~/About~/Foundry~/Blueprint~/Journal~/Projects
Book a Call
Blueprint

Vendor Performance Intelligence Engine

·8 min read·Kingsley Onoh·View on GitHub

Architectural Brief: Vendor Performance Intelligence Engine

A Rails 8 multi-tenant scoring engine that turns behavioral signals from procurement systems into a single composite risk score per vendor per tenant. The scoring math is the easy part. The hard constraint is reproducibility: every alert email and every regenerated PDF report must be byte-identical six months after first delivery, even if the tenant renames itself, the vendor gets merged into another, or the scoring rule is retuned in between. The architecture exists to make that constraint physically impossible to violate.

System Topology

Infrastructure Decisions

Each bullet names the choice, the alternative considered, and the reason. No bullets without defense.

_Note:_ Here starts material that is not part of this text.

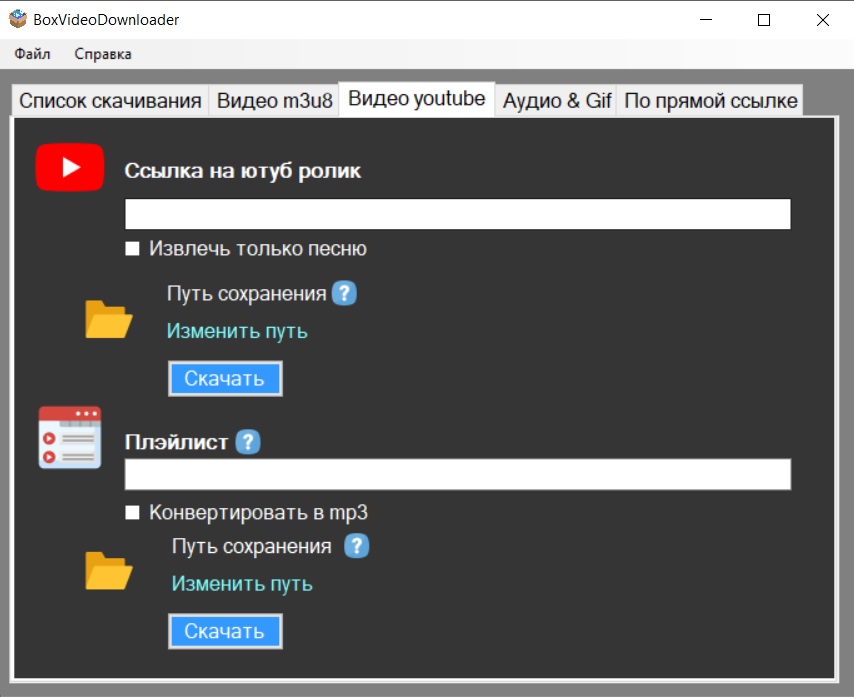Click the question mark beside Плэйлист
Image resolution: width=854 pixels, height=697 pixels.
coord(246,441)
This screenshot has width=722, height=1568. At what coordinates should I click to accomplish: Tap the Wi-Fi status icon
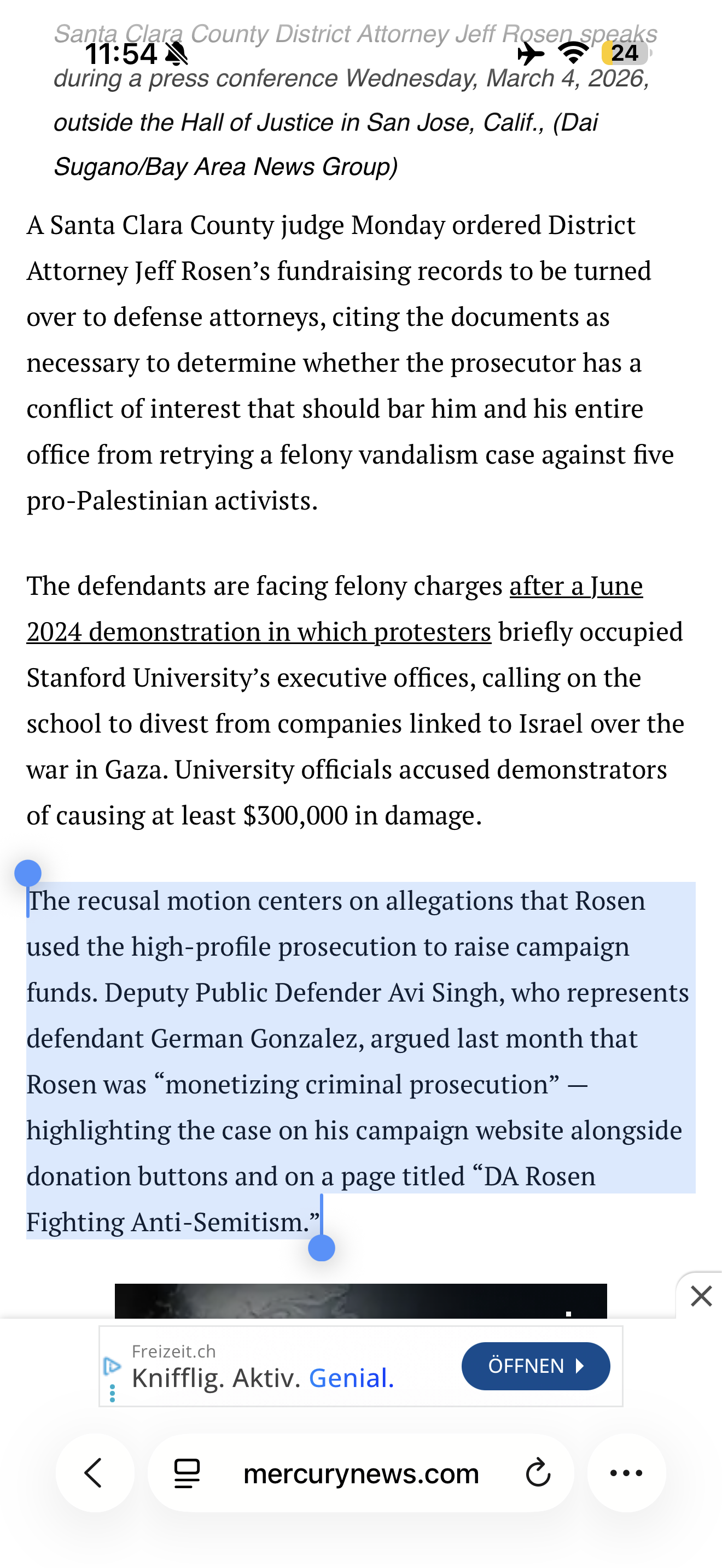[573, 53]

  • Compute: Docker on a single Hetzner VPS, Puma + Sidekiq. Chose over a managed PaaS because the engine runs at one node for a single tenant cluster and the operator is the same person doing the deploys; managed PaaS adds vendor lock-in and per-dyno billing without solving any actual problem at this scale. A second region or active-passive HA isn't on the roadmap.
  • Data layer: PostgreSQL 16 with native declarative partitioning. Chose over pg_partman (which the PRD originally specified) because pg_partman requires a custom Postgres image and a Postgres extension to harden, while native PARTITION BY RANGE (recorded_at) plus a daily PartitionManagerJob that issues CREATE TABLE ... PARTITION OF covers the same operational ground without an extra dependency.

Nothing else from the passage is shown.